いわゆる心の問題を整理したり話し合ったりする「カウンセリング」より先に、すでにこうした「自分に合った商品を紹介する」イメージが先行してしまってるというのも、日本でのカウンセリングや心理療法の概念の普及が難しいところでもあります。
さらに、臨床心理士や公認心理師などの専門教育を受けてきた心理士は、本当は「精神療法家」である「セラピスト」と名乗りたい気持ちがあるのですが、日本では「セラピスト」にすでにスピリチュアルなイメージが先についているので、スピリチュアルとは距離を置きたい心理士は「セラピスト」とは名乗りづらい事情もあります。
日本での心理士の名称が役割によって統一されていないことからも、日本における心理学の発展には紆余曲折の歴史があることが推し量れるでしょう。
開業にあたって、ホームページ作成時に、「カウンセラー」と記載するか、「セラピスト」と記載するか、「心理士」と記載するか…ずいぶん悩みました。
自分の持っている資格からすると、「心理士」か「心理師」になるのですが、あまり身近に感じられず、役所っぽいな…としっくりきませんでした。

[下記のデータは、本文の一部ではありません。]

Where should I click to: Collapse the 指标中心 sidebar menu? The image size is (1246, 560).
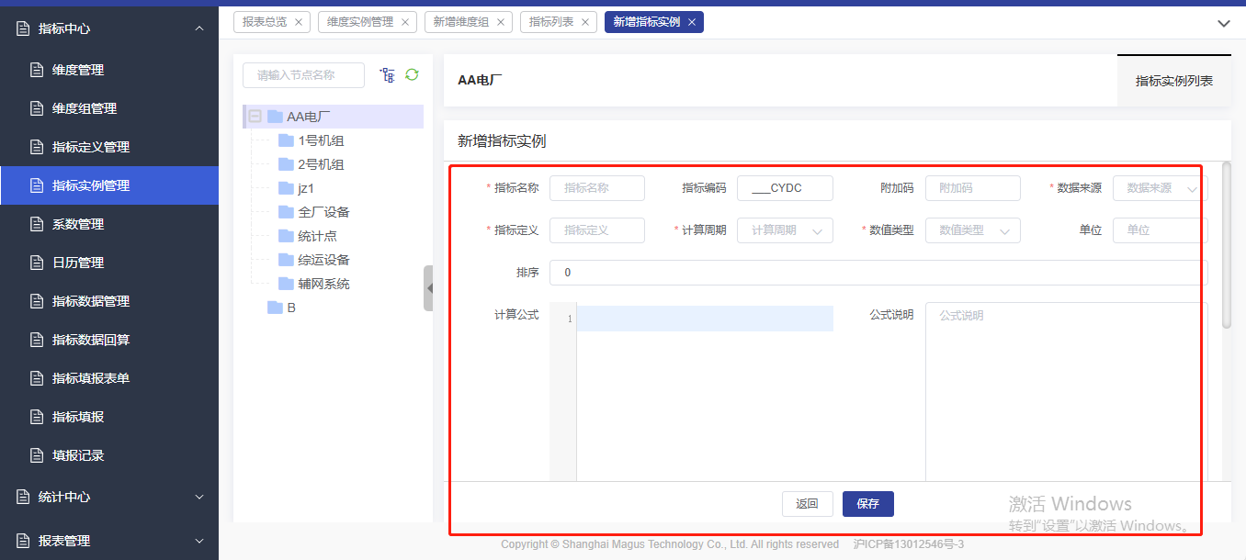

オリエンテーションが精神分析なので、「サイコセラピスト」や「セラピスト」という呼び方にも惹かれましたが、私の思いや憧れとは別に、「サイコセラピスト」には「サイコパス」から来るイメージ、「セラピスト」には前述したように、ちょっとスピリチュアルよりなイメージがあると感じられ、やはり使用するにはためらいがありました。
結果、あまりにも内包するイメージが大きすぎるけれど、それでも内包するものが、私の提供する心理療法とかけ離れていない「とにかく何かを人に相談する」という一般的イメージをもつ「カウンセラー」を使用することにしました。
とはいえ、心理士の資格の中で、臨床心理士は大学院を卒業、公認心理師は大学の心理学部を卒業しなければ取れない資格と比べると、「カウンセラー」とつく名称の資格は、大学などでの専門的教育が必要なく、短時間でとれるものが多いのです。心理士の観点からすると、「カウンセラー」と名乗りたくない…気持ちも湧いてくるのです。
このジレンマは、未だに私の中にくすぶっていますが、それでも、ホームページを見る方には専門家の事情なんて関係ないし、何よりも「気軽に相談に来てもらえる」をメインにするには、やはり「カウンセリング」「カウンセラー」という長い歴史をもつ名称に軍配があがったわけでした。
そういうわけで、私は「カウンセラー」を名乗っていますが、カウンセラーを選ぶ際には、その呼称だけで判断せず、どんな資格を持っているかも御確認頂けると嬉しいです。